One little word I’d longed to hear since before he was even born — and he finally said it.


Two weeks ago, I was looking right at him, saying “Dada” over and over again like I had been for months. And then, out of nowhere, he shocked me by saying it back.


The next day — Halloween — it was “Mamama!” again and again, his little voice babbling without meaning. But I didn’t care. I was thrilled, delighted, stunned. Both of his first words, back to back in the same weekend. A perfect kind of magic.

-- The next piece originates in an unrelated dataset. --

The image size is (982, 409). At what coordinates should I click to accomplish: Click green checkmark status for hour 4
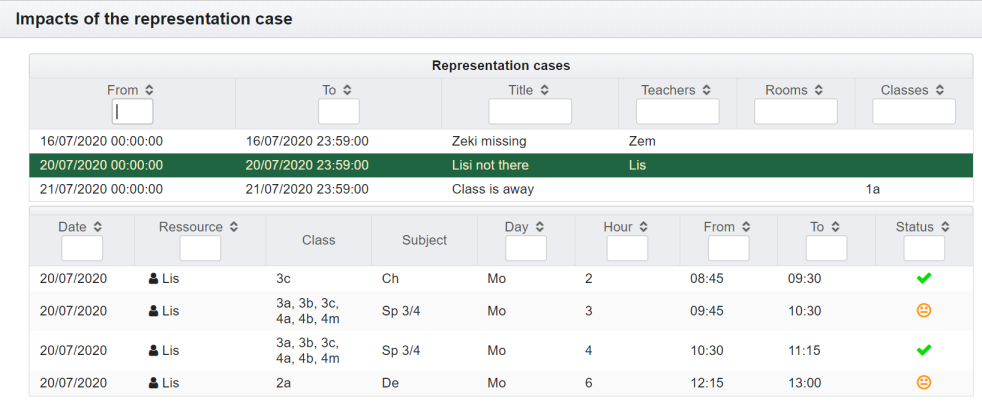[924, 350]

But today? Today it meant something.


He was sitting on his dad’s lap when he reached his arms toward me, locked eyes with mine, and said it with purpose:


“Mama.”


He did the same thing yesterday, too — but I assumed it was just a fluke and didn’t let myself believe it. Today, there was no mistaking it.


He knows who I am.


I’m Mama.


I remember one day when I was still pregnant, sitting at my desk at work. For days, I’d thought I maybe felt him move — tiny flutters, soft shifts I couldn’t quite be sure of. But that day, I knew. He kicked, again and again. He was in there, my boy, saying hello in the only way he could.


I smiled so big at my desk, and no one else had a clue. It was just me and him, a little secret world of our own. I miss that sometimes — that quiet kind of closeness. That language only we knew: I’d sing, and he’d kick. I’d talk, and he’d twist.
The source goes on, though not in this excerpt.